The 5.1 million subscribers that Netflix added during the July-September period represented a 42% decline from the total gained during the same time last year. Even so, the company’s revenue and profit rose at a faster pace than analysts had projected, according to FactSet Research.

Netflix ended September with 282.7 million worldwide subscribers — far more than any other streaming service.

The Los Gatos, California, company earned $2.36 billion, or $5.40 per share, a 41% increase from the same time last year. Revenue climbed 15% from a year ago to $9.82 billion. Netflix management predicted the company’s revenue will rise at the same 15% year-over-year pace during the October-December period, slightly than better than analysts have been expecting.

The strong financial performance in the past quarter coupled with the upbeat forecast eclipsed any worries about slowing subscriber growth. Netflix’s stock price surged nearly 4% in extended trading after the numbers came out, building upon a more than 40% increase in the company’s shares so far this year.

The past quarter’s subscriber gains were the lowest posted in any three-month period since the beginning of last year. That drop-off indicates Netflix is shifting to a new phase after reaping the benefits from a ban on the once-rampant practice of sharing account passwords that enabled an estimated 100 million people watch its popular service without paying for it.

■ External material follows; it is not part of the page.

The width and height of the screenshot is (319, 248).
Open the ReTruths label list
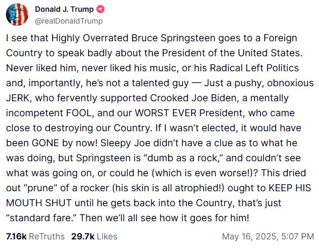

The crackdown, triggered by a rare loss of subscribers coming out of the pandemic in 2022, helped Netflix add 57 million subscribers from June 2022 through this June — an average of more than 7 million per quarter, while many of its industry rivals have been struggling as households curbed their discretionary spending.

Netflix’s gains also were propelled by a low-priced version of its service that included commercials for the first time in its history. The company still is only getting a small fraction of its revenue from the 2-year-old advertising push, but Netflix is intensifying its focus on that segment of its business to help boost its profits.

In a letter to shareholder, Netflix reiterated previous cautionary notes about its expansion into advertising, though the low-priced option including commercials has become its fastest growing segment.

“We have much more work to do improving our offering for advertisers, which will be a priority over the next few years,” Netflix management wrote in the letter.

As part of its evolution, Netflix has been increasingly supplementing its lineup of scripted TV series and movies with live programming, such as a Labor Day spectacle featuring renowned glutton Joey Chestnut setting a world record for gorging on hot dogs in a showdown with his longtime nemesis Takeru Kobayashi.

Netflix will be trying to attract more viewer during the current quarter with a Nov. 15 fight pitting former heavyweight champion Mike Tyson against Jake Paul, a YouTube sensation turned boxer, and two National Football League games on Christmas Day.